What you are asked to do: Extract the rows starting at the line containing "You are a computer-use" and ending at the line containing "Viewport: 631px width, 398px", and copy them exactly.

(Entries from a dataset)
____________________

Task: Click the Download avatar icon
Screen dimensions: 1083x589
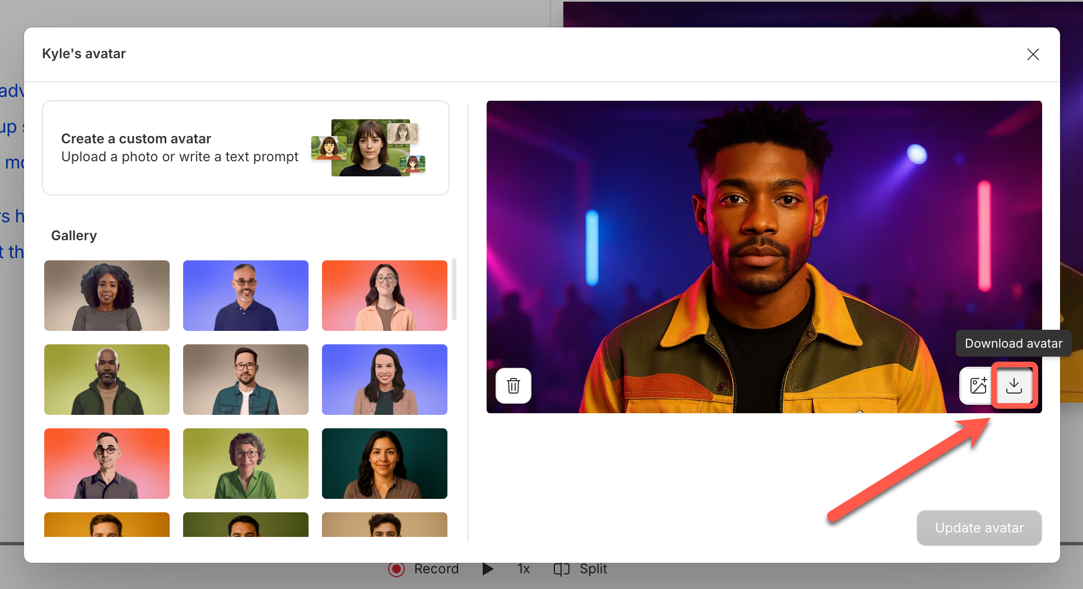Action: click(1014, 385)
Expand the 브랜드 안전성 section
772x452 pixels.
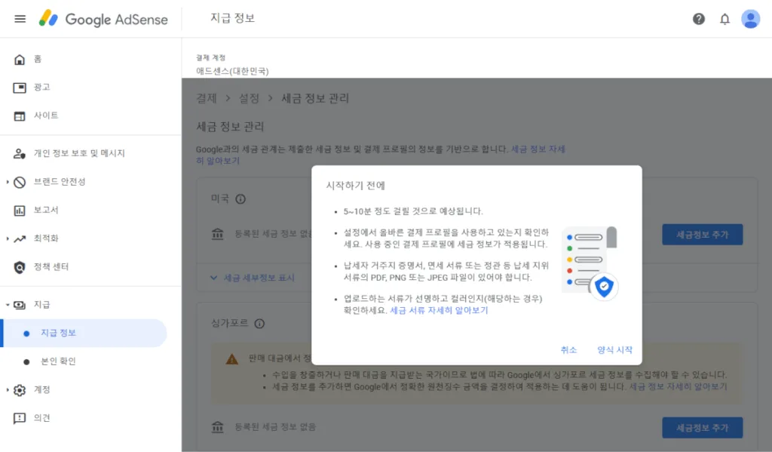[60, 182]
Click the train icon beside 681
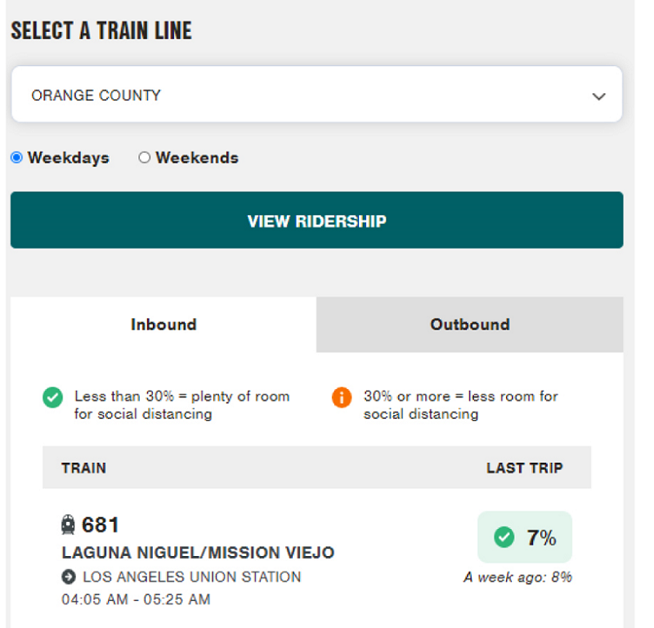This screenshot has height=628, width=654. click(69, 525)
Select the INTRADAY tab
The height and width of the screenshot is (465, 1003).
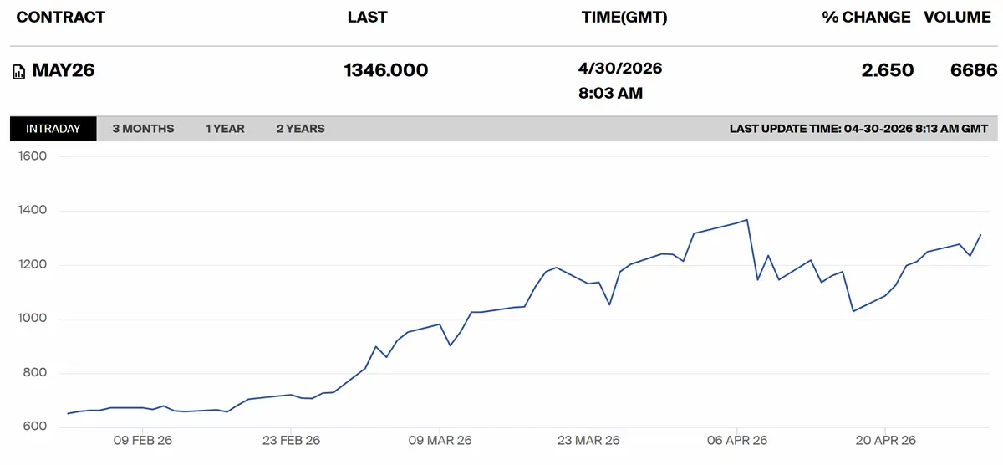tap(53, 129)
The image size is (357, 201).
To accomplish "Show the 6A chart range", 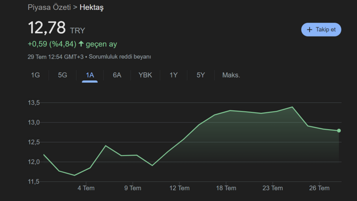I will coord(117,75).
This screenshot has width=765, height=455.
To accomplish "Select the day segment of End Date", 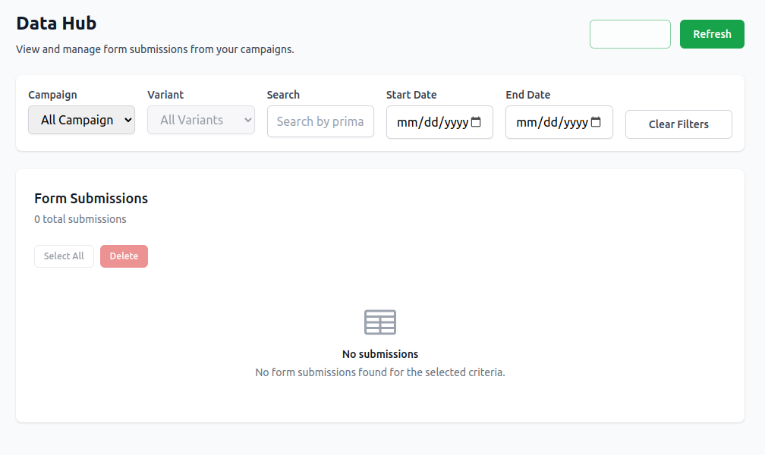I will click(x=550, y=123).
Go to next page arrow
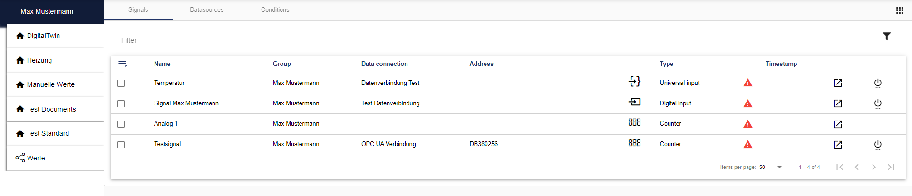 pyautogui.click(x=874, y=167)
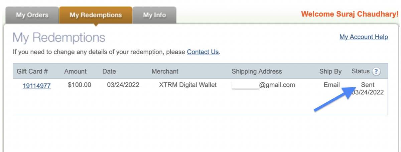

____________________

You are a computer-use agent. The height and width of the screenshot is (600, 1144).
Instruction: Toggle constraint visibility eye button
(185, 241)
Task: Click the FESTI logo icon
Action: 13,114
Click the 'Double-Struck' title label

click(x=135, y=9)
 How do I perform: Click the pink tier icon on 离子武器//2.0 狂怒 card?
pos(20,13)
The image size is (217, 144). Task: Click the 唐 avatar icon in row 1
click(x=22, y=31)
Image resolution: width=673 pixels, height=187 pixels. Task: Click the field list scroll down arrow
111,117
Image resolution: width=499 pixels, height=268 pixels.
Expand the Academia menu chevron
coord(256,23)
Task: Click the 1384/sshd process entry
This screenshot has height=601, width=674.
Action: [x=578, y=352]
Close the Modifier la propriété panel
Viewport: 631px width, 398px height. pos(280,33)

____________________

Solution to the exercise:
You are a computer-use agent. The height and width of the screenshot is (600, 1144).
Instruction: Toggle constraint visibility eye button
(185, 241)
Task: Click the FESTI logo icon
Action: 13,114
Click the 'Double-Struck' title label

click(x=135, y=9)
 How do I perform: Click the pink tier icon on 离子武器//2.0 狂怒 card?
pos(20,13)
The image size is (217, 144). Task: Click the 唐 avatar icon in row 1
click(x=22, y=31)
Image resolution: width=673 pixels, height=187 pixels. Task: Click the field list scroll down arrow
111,117
Image resolution: width=499 pixels, height=268 pixels.
Expand the Academia menu chevron
coord(256,23)
Task: Click the 1384/sshd process entry
This screenshot has height=601, width=674.
Action: [x=578, y=352]
Close the Modifier la propriété panel
Viewport: 631px width, 398px height. pos(280,33)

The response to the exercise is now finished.